I spun the sunflower-dyed fiber last night and it is really pretty! Check it out, posing with the peonies that just opened:
The color seems even stronger when the yarn is “distilled” down from the fluff stage. The rest of my Friday afternoon and most of today was spent trying to integrate a standalone calendar application into my new shop’s website. Finally, I got it working (breathing major sigh of relief).

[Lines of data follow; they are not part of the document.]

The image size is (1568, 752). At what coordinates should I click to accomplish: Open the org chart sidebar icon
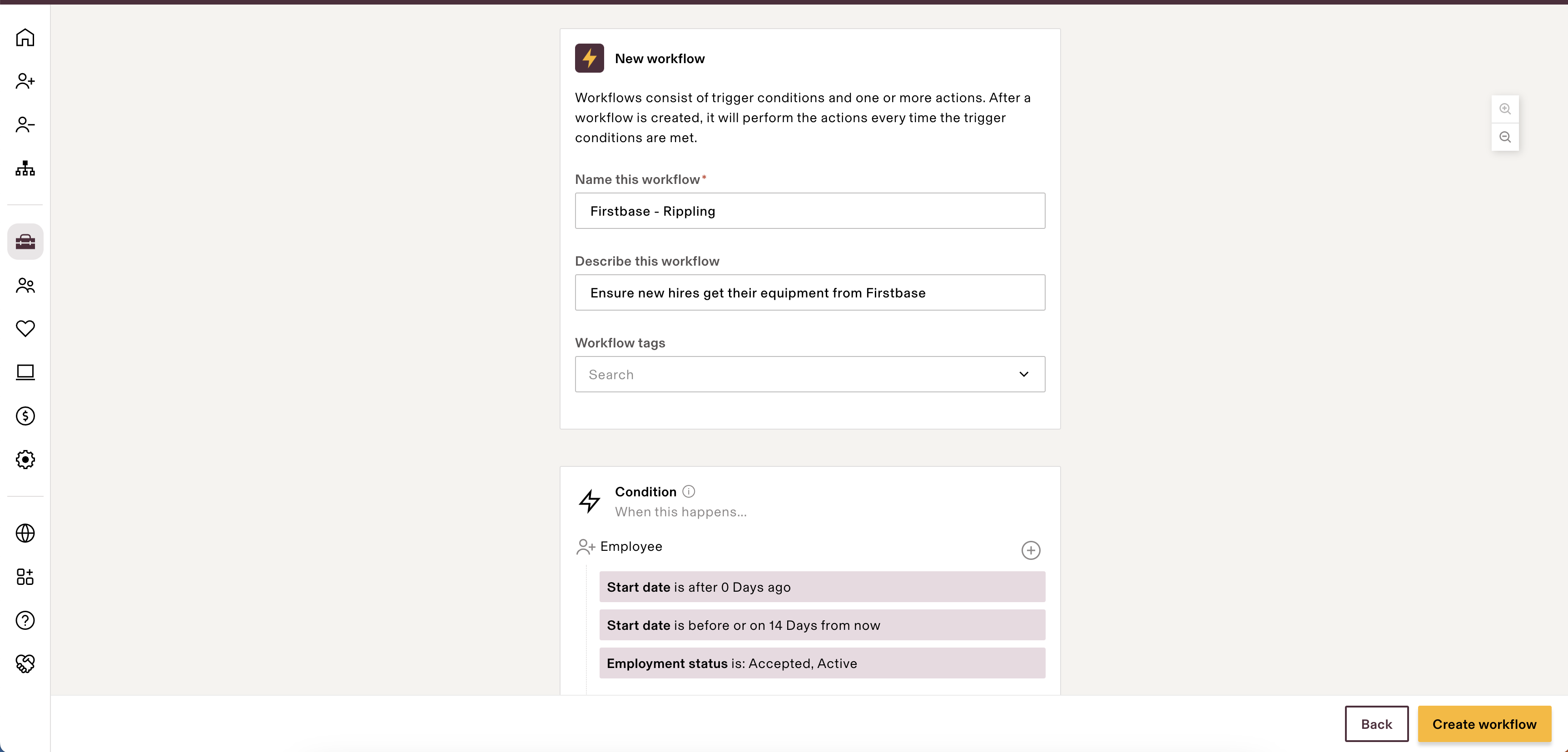(25, 168)
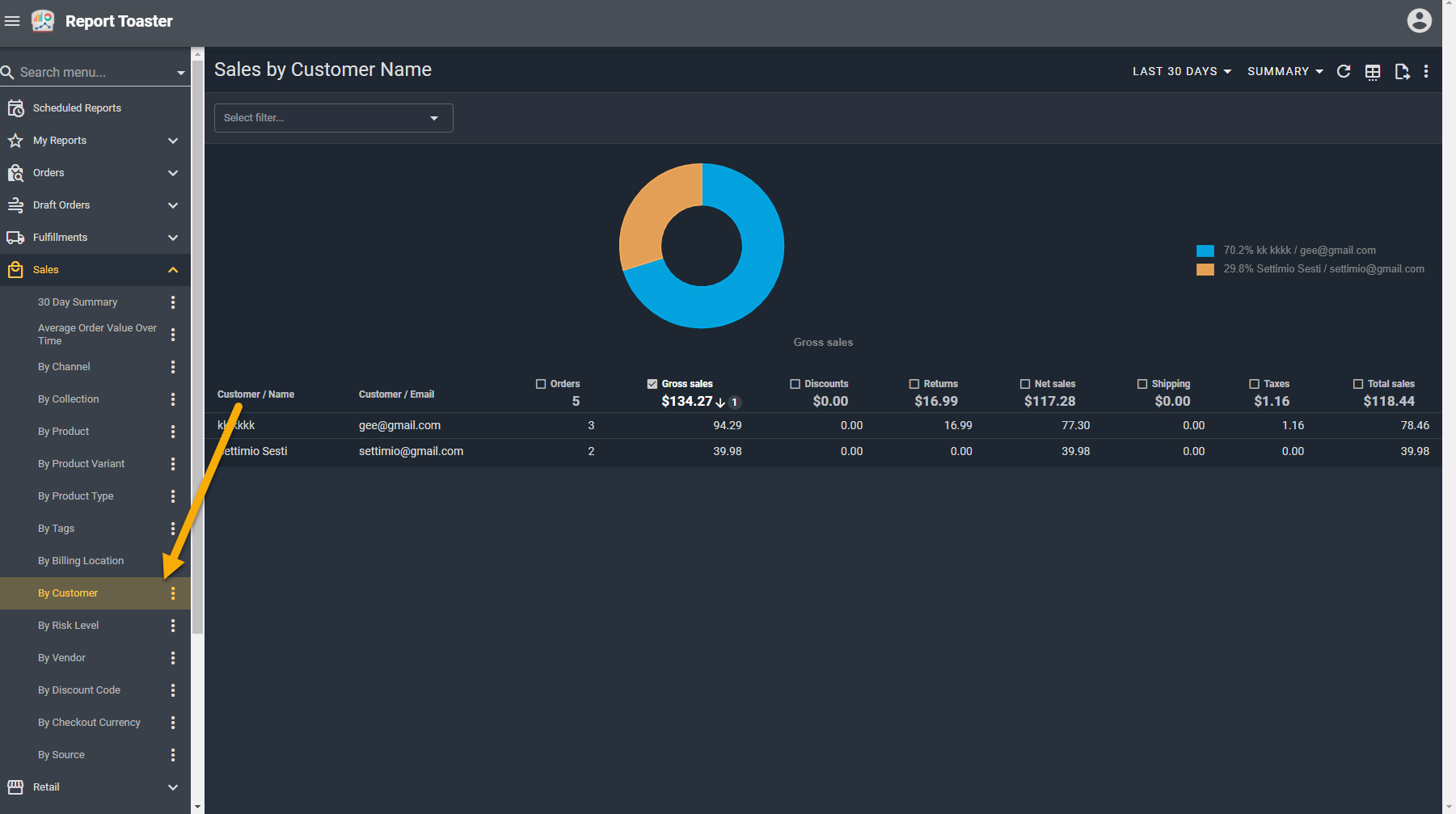Open options menu for 30 Day Summary
The height and width of the screenshot is (814, 1456).
(173, 302)
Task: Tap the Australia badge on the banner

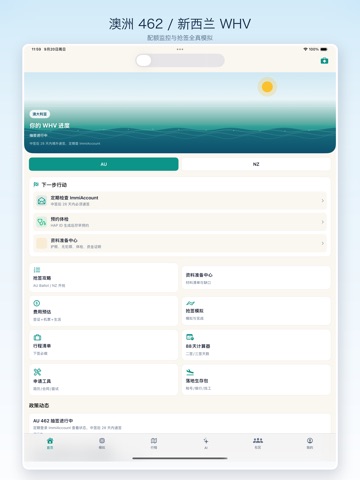Action: click(x=40, y=114)
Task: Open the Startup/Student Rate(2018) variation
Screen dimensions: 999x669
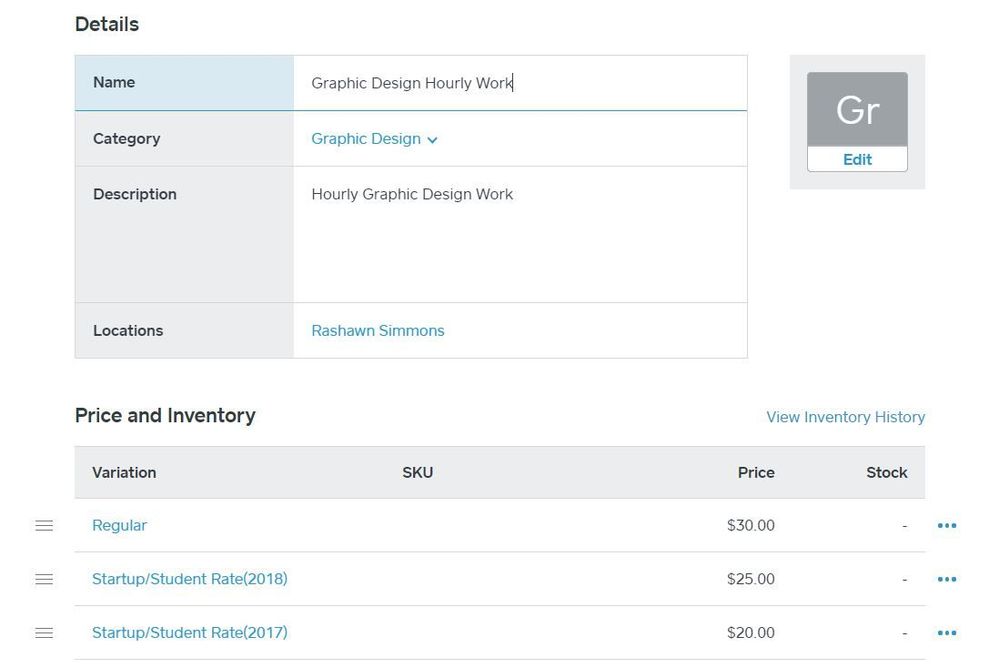Action: (x=189, y=579)
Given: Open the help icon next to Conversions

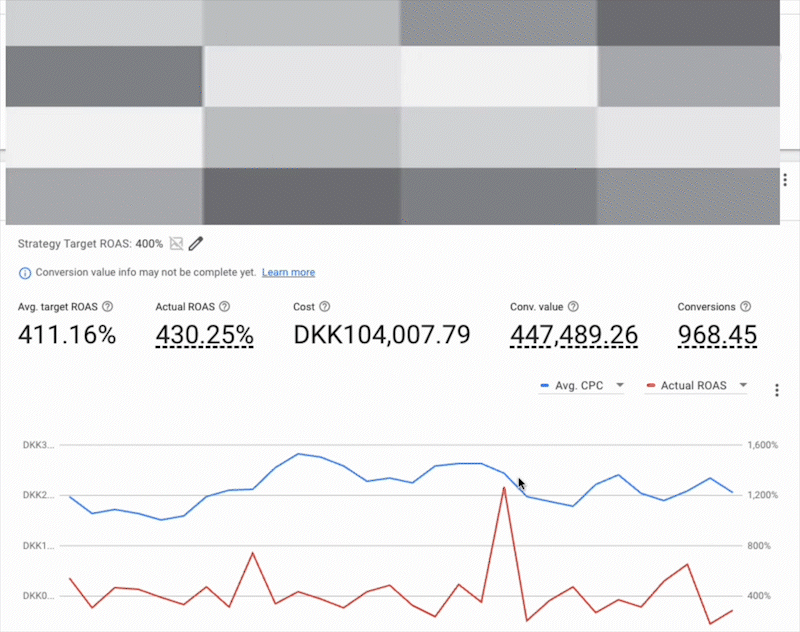Looking at the screenshot, I should click(x=745, y=307).
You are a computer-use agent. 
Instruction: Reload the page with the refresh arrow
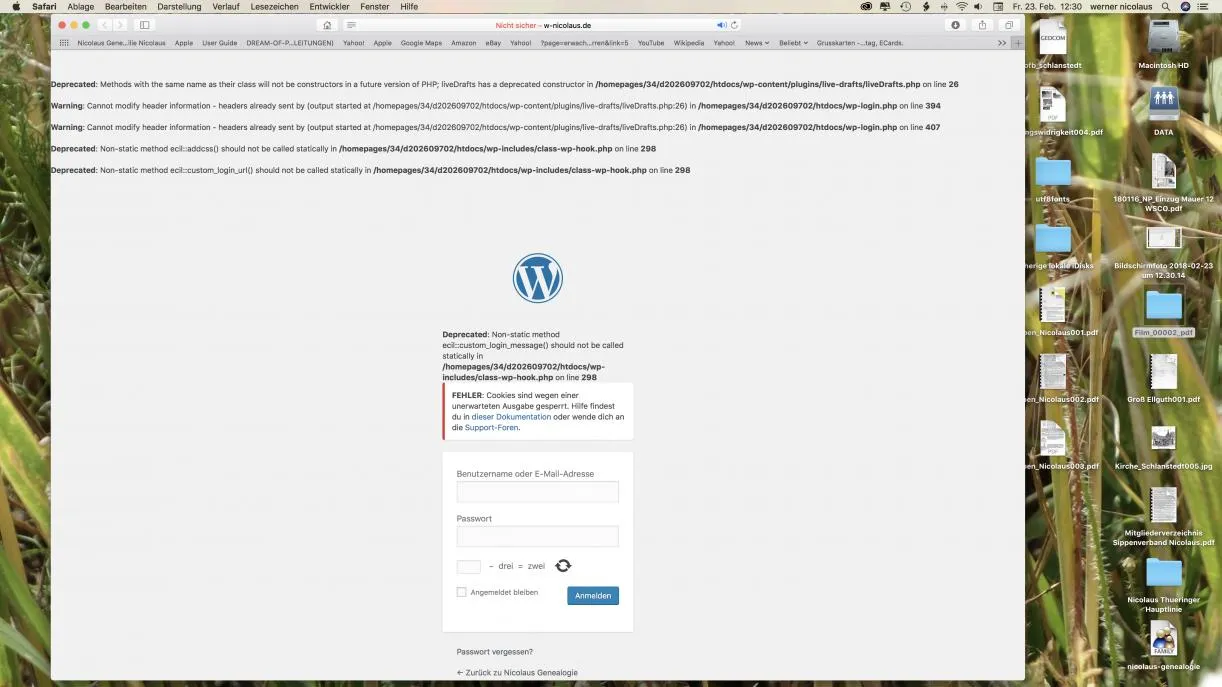coord(735,25)
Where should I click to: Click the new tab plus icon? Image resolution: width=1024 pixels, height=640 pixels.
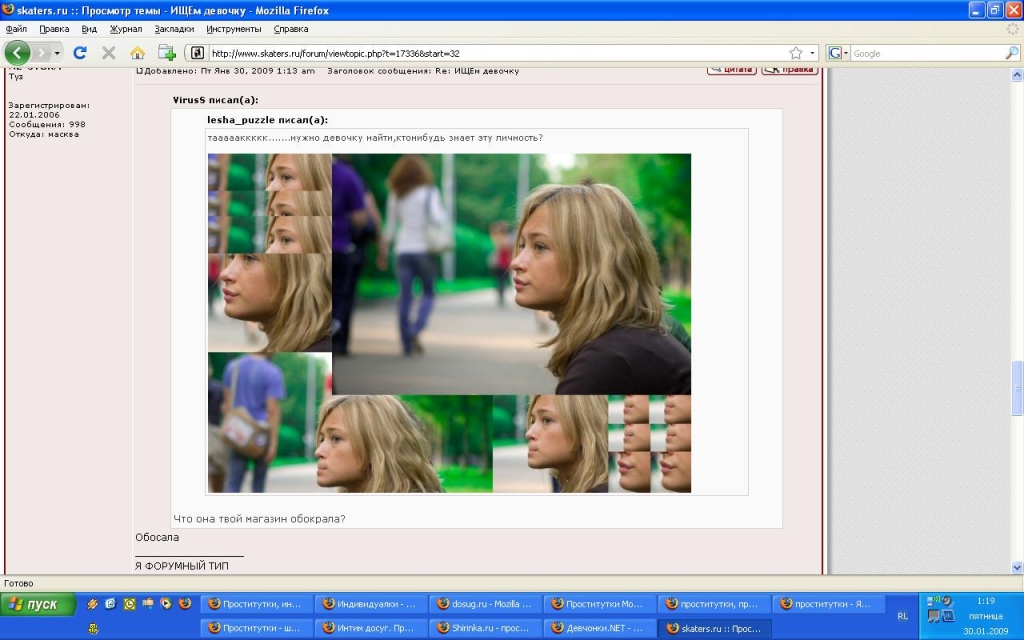(167, 52)
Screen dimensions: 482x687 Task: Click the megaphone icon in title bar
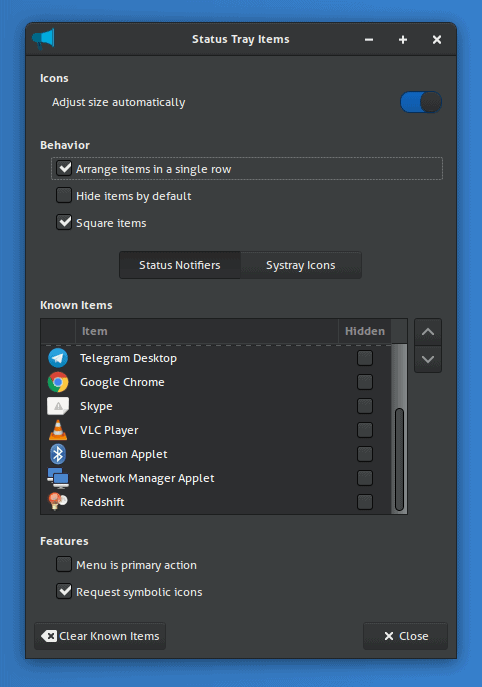43,39
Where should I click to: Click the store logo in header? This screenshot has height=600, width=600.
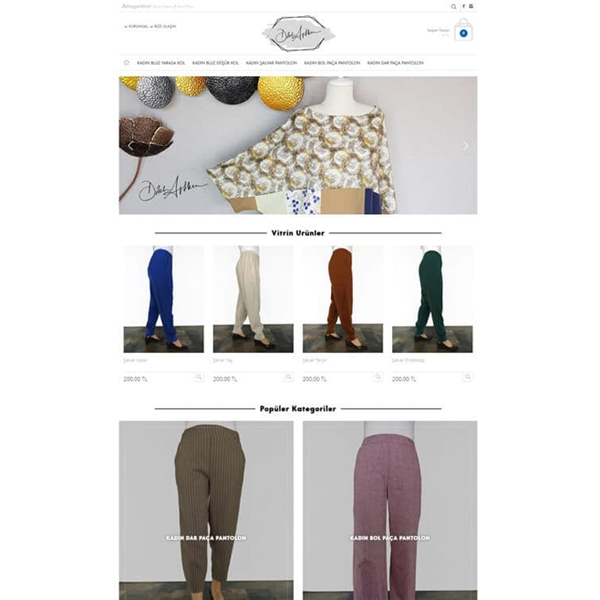coord(298,34)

My boyfriend spent his afternoon with the Ten Minute Cooking School featurette at the end of Robert Rodriguez’s Once Upon A Time In Mexico DVD, making cochinita pibil (recipe link). Given that he doesn’t cook much, this was a fairly ambitious undertaking. I had to hunt down banana leaves, fresh annatto and lots of other fun stuff for him during the week, not to mention buy a new blender and spice grinder.
How does this relate to dyeing? (because it does, grasshopper, it does!)
Annatto (bixa orellana), also known as achiote, bixa or uruku, is a natural red dye. Several Aveda products use annatto as a red colorant, including lipstick and color maintenance products for red hair, sourced from the Brazilian rainforest-native Yawanawa tribe. Some even call it “the lipstick tree.”
Long story short: not much went into the pork, so I think I’m going to have another dye experiment this week. If you’d like to play along, annatto is easy to find in well-stocked Mexican or Central American grocery stores (it was labeled ‘achiote’). It will stain your hands and countertops something fierce, too, so put down plastic or newspapers.